Problem to solve:
Reproduce the rows below verbatim, from the start of the rows up to and including the line containing "Living To L.E.A.D.: A", leaving out the pictures.
----- Given records
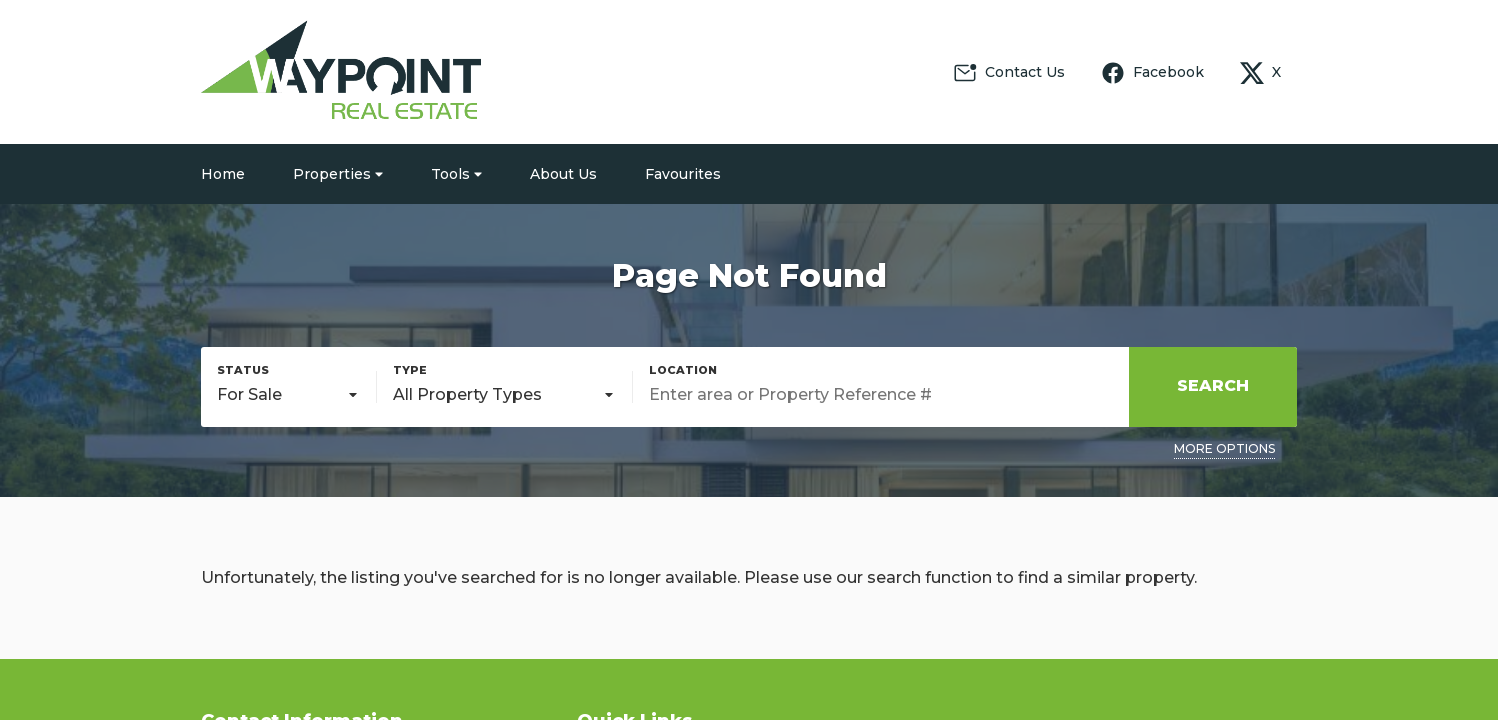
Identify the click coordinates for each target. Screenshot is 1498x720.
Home (223, 174)
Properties (338, 174)
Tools (456, 174)
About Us (563, 174)
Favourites (683, 174)
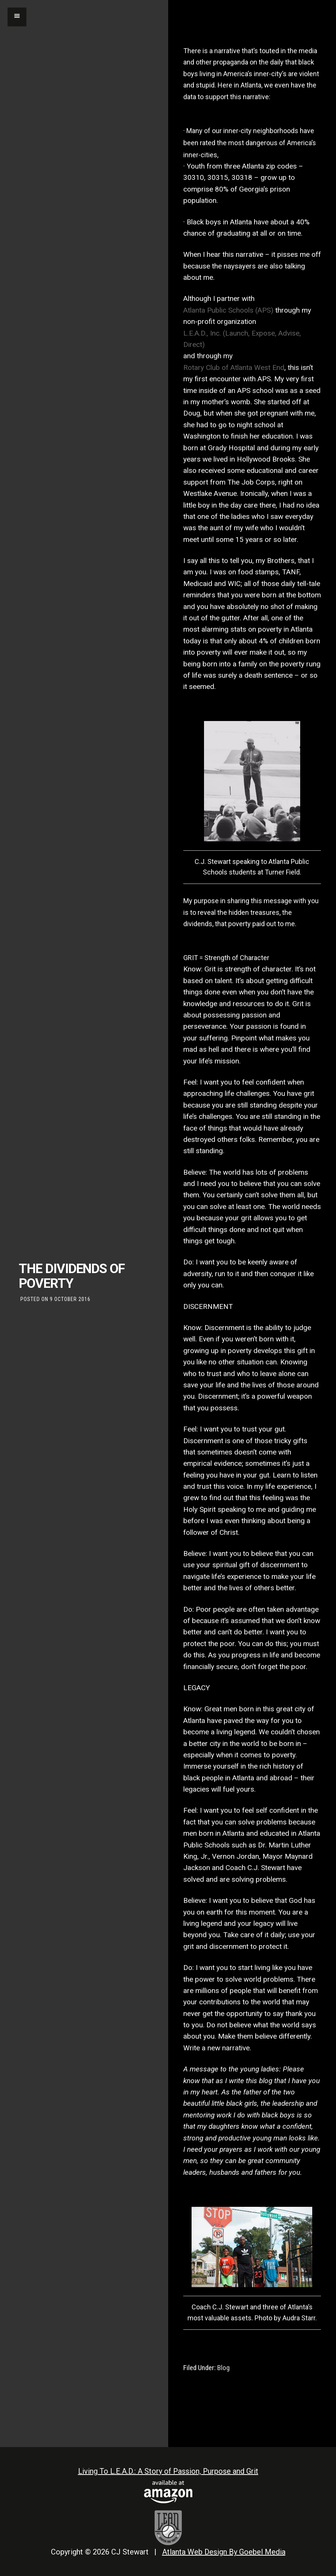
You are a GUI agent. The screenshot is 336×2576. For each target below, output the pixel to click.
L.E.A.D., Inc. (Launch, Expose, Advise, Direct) (242, 339)
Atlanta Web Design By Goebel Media (223, 2551)
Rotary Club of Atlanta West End (233, 367)
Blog (223, 2367)
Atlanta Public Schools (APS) (228, 310)
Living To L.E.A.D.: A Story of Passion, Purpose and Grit (168, 2471)
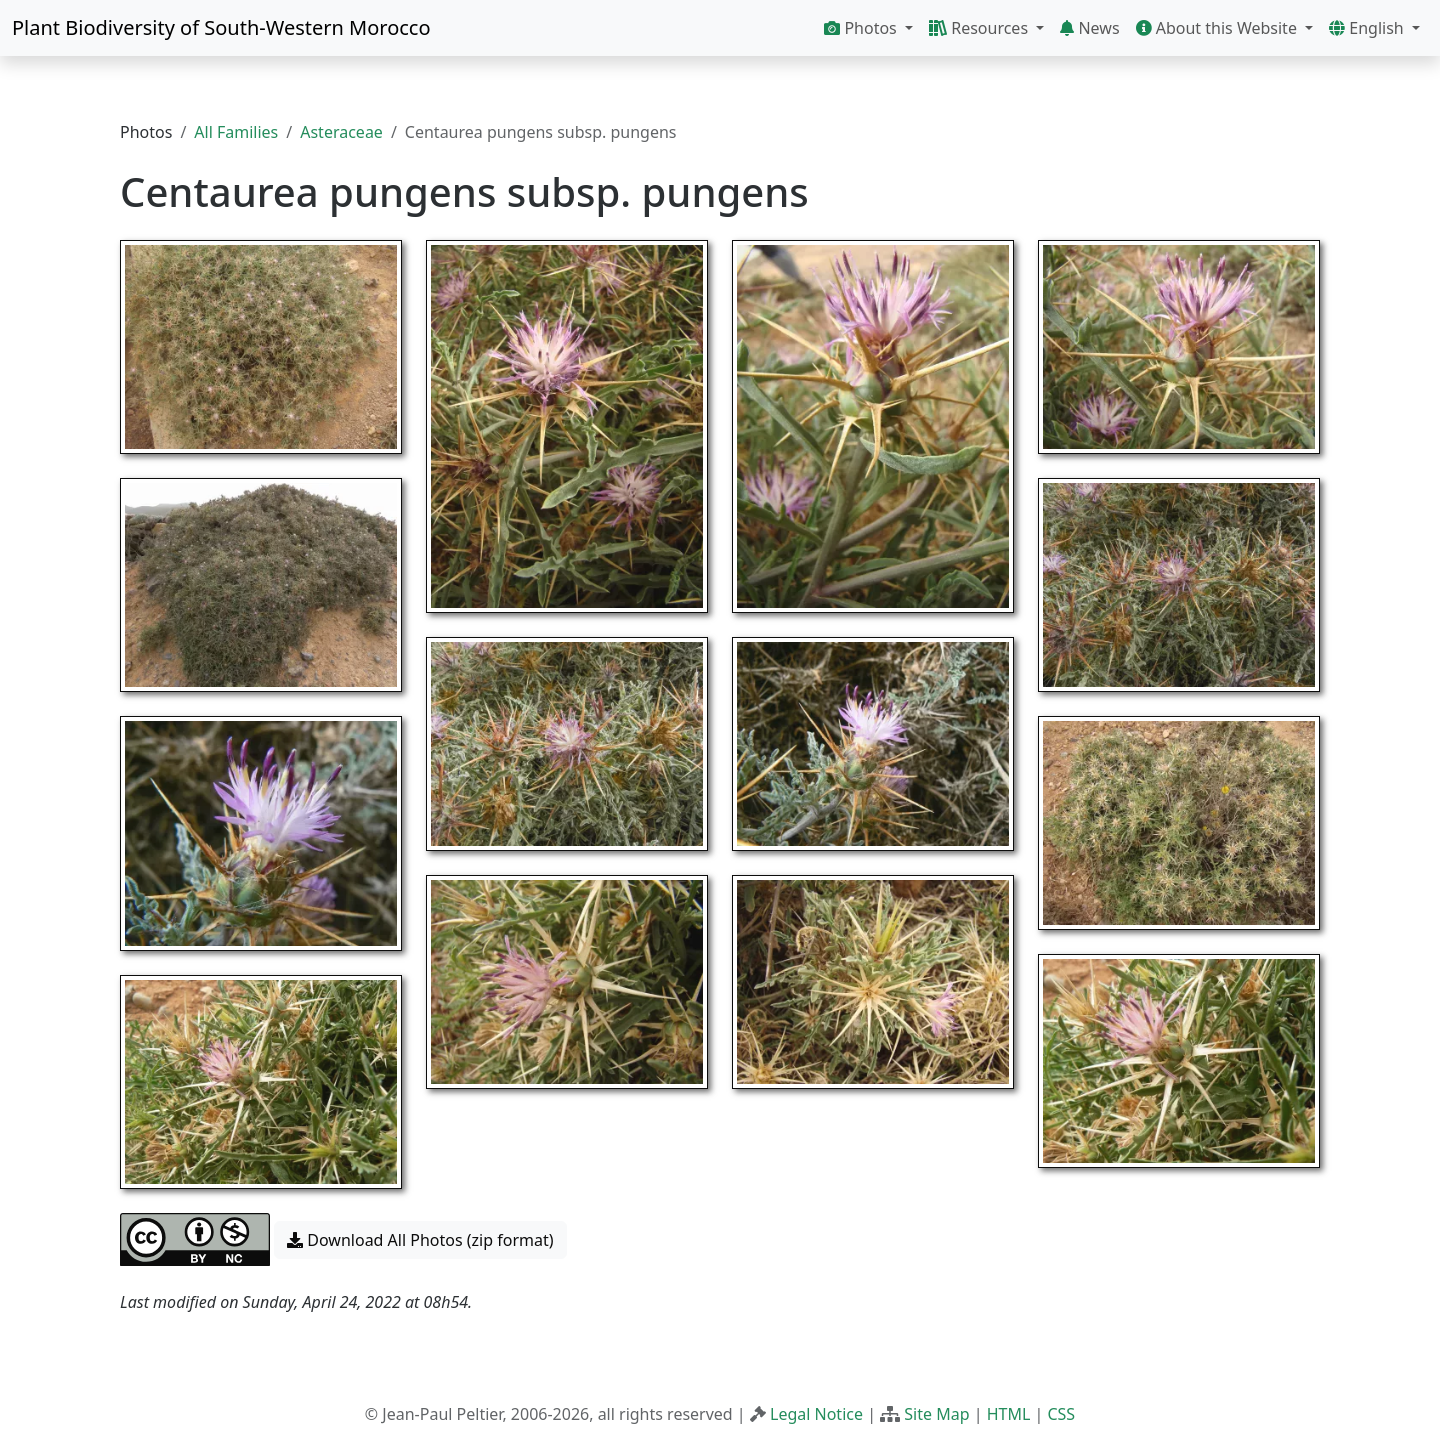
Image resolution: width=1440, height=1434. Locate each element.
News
----------
Expected answer:
Identify the click coordinates for each target. Screenshot is 1498x720.
Home (223, 174)
Properties (338, 174)
Tools (456, 174)
About Us (563, 174)
Favourites (683, 174)
You are a GUI agent. The screenshot is 336×2576. For each target below, output the pixel to click.
L.E.A.D., Inc. (Launch, Expose, Advise, Direct) (242, 339)
Atlanta Web Design By Goebel Media (223, 2551)
Rotary Club of Atlanta West End (233, 367)
Blog (223, 2367)
Atlanta Public Schools (APS) (228, 310)
Living To L.E.A.D.: A Story of Passion, Purpose and Grit (168, 2471)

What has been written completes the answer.